A campanha convoca para uma mobilização contra a violência de gênero, terreno no qual nossas estatísticas são vergonhosamente pródigas. No primeiro semestre deste ano, o Ministério da Mulher, da Família e dos Direitos Humanos recebeu denúncias sobre 169.676 violações de direitos de mulheres no ambiente doméstico ou familiar. De acordo com o Fórum Brasileiro de Segurança Pública, o país registrou, em 2021, 1.319 casos de feminicídio e 56.098 estupros contra vítimas do gênero feminino, incluindo vulneráveis.

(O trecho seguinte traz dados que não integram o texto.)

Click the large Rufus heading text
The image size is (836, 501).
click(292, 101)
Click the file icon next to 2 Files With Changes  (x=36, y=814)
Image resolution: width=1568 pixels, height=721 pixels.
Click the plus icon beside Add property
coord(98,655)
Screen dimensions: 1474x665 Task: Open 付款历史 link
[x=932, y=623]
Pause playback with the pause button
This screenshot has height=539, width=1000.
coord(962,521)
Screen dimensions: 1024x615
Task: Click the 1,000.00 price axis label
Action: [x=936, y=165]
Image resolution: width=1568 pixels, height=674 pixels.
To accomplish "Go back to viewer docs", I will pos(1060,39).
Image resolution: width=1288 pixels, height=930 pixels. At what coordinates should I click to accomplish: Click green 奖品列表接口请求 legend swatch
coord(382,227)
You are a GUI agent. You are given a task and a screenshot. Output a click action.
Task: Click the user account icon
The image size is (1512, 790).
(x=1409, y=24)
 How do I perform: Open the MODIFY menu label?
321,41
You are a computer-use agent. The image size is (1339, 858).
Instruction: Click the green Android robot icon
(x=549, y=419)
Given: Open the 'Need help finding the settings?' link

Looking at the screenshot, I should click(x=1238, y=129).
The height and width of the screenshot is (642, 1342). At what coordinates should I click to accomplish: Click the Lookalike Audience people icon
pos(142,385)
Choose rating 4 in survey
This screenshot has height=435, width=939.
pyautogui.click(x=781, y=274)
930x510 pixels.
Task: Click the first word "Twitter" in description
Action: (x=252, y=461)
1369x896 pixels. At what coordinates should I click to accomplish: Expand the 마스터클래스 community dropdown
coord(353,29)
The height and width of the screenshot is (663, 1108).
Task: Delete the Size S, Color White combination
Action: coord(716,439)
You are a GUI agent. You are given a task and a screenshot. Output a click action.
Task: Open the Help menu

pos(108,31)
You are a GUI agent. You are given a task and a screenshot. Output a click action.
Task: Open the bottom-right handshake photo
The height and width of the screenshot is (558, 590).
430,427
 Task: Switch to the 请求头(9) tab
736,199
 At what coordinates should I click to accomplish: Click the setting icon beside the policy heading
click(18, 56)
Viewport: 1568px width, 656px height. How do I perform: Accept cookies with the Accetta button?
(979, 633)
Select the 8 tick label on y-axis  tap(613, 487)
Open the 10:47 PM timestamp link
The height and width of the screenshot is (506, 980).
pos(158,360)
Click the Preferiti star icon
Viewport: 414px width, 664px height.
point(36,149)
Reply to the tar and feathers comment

Em sentido mais amplo, a campanha é uma convocação para a luta pela equidade. É importante entender que o país que almejamos, onde as mulheres não sejam assassinadas e violentadas cotidianamente, haverá de ser, também, um lugar no qual elas possam desfrutar da autonomia econômica e da realização profissional que lhes têm sido negadas ao longo dos séculos de estruturação da nossa sociedade patriarcal.
Em agosto, quando tomei posse na presidência do Superior Tribunal de Justiça (STJ), as notícias destacaram o fato de eu ser a segunda mulher a assumir tão importante cargo (a primeira havia sido a ministra Laurita Vaz, no biênio 2016-2018). Se tal circunstância pode ser vista como um progresso da representação feminina no Poder Judiciário – como o é a presença atual da ministra Rosa Weber na presidência do Supremo Tribunal Federal (STF) –, não há como ignorar o quão lentamente caminha esse processo: o STJ tem apenas 6 de suas 33 cadeiras ocupadas por mulheres; no STF, são 2 em um total de 11.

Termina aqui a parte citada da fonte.